我が父は、けして芸術に対して拒絶的・排他的ではないのだが、自主的に積極的でもないという、我が家の文化の中では珍しい人物である。美術館に行っても「なにをみたらいいんやろ」と言う人なのである。
私の家は母が日本舞踊の名取り(ただし人を教えたりはせず、ひたすら自分の趣味で踊る)、叔母は茶道を教えたりもするし、祖母もお茶やお花の免状を持っていて、亡き祖父は詩吟などを嗜んでいたという、なんというか、芸事好きの家なのである。そのおかげで私は、人によっては「敷居が高い」と思ったり興味を持つ機会が単純に乏しくなりがちかもしれない伝統芸能にも、幼少期から比較的さりげなく触れる機会を得ることが出来たが、同時に芸事を好む家の中では私はもっとも「芸のない」人間の一人でもあり、「お琴しか弾けへん」というコンプレックスがあったりする。もっとも現在の日本のアベレージでは「お琴が弾ける(ちょっとだけだけれども)」というのでもけっこう珍らしいということは、一応知っている。アメリカに行ってから知ったんだけどね。
そういう中にあって、なぜ父が我が家の「芸事好き」に感染せずにいたのかの方が不思議なくらいだが、ともあれ父は主体的には全く芸術に興味を示さずにここまで来たお方である。その父が先日、ひょんなことから父の尊敬する人物と一緒に歌舞伎鑑賞をすることになったのである。チケットを受け取った日(鑑賞日から1ヶ月前くらい)から父は微妙にナーバスになり始め「わからへんかったらどうしよ」「なにをみたらいいんや」「居眠りをせずに観れるやろうか」などと口走ったりしていた。その様子を最初は微笑ましく聞き流し(見流し)ていたのだったが、たまたま鑑賞日前日に実家にて夕食をとっていた際にまた父がその“不安”を口にしつつ自らナーバスを盛り上げているのを耳にして、私はつい“親心”を出して父に言った。「みえるものをみえるままにみよし。そしたらきっと楽しめはるから」と。それでも父は「そうかなぁ」などと言い、そのまま日課の犬の散歩に行ってしまった。

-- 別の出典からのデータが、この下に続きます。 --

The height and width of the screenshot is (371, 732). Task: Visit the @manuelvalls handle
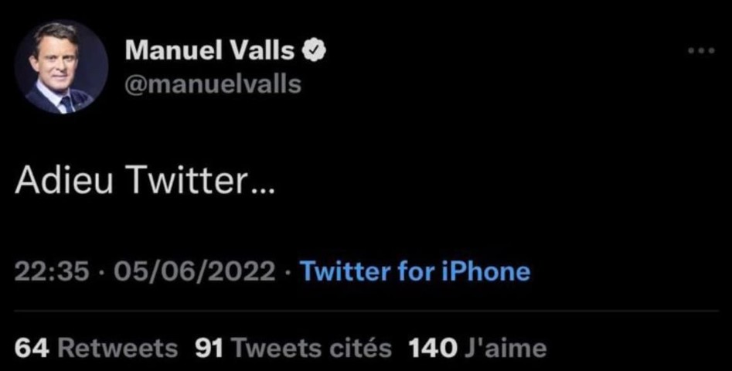click(213, 84)

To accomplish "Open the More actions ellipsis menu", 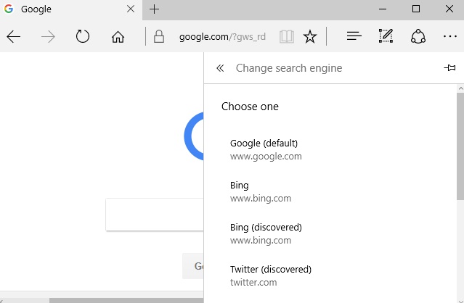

そのように、なかなかにコトを案じていた父ではあったが、結果はシンプルにハッピーなものであったようだ。終演後にロビーで合流したとき父は(私も母とその公演を観に行っていたのだ。歌舞伎鑑賞のお誘いがあった際に父が自分の分しかチケットを申し込まなかったとことに対して、歌舞伎大好きの母がへそを曲げたので、私と母は独自にチケットを取って観にいくことにしたのである)「いやー、おもしろかった。身を乗り出してみちゃったよ。話が分からんとこもあったけどな」と明るい表情で話していた。その様子になんだか胸をなでおろしつつも、我が父ながら大変素直で素晴らしいと思ったのであった。先入観を外して物を見ることは実は難しいのだから。今後父が芸事に目覚めたオヤジとしての人生を開花させるか否かはナゾだが、ともあれ、素直にものを見ようとして「みることのできる」才能を持ち合わせる父を、私はなんだか嬉しく思ってしまった。

「ものをみる(みえる)」というのは視覚的な問題だけではなく、認識や観点の問題である。そうでなければ、父は美術館や劇場で「なにをみたらいいんや」などと悩む必要はないのである。みえているものをみることがいかに難しいかは、この仕事をしているとよくわかる。なぜここにある自分のからだのことが(正確に表現するならば「からだ」という認識でその存在を認識されているものが)こんなにもわからないのかと、悩んだり苦しんだり、肉体的にも精神的にも自分を追い詰め、結果的に傷つけるようなかり方ばかりしてきたクライアントを私は大勢みてきた。同時に、何分か前まではぜんぜん「わからないもの」だったそれが、少しずつ「わかるもの」に変わっていく魔法を何度もみてきた。「わかる」と「わからない」の間に何が存在し、何が両者を隔てているのかを何度もみてみたいと思った。でもまだ自分に何がみえているのかがわかりきらないでいる。少なくとも、明確に言葉やかたちにできるほどには。しかし存在を疑うほど何もみていないわけでもみえていないわけでもないような気がしている。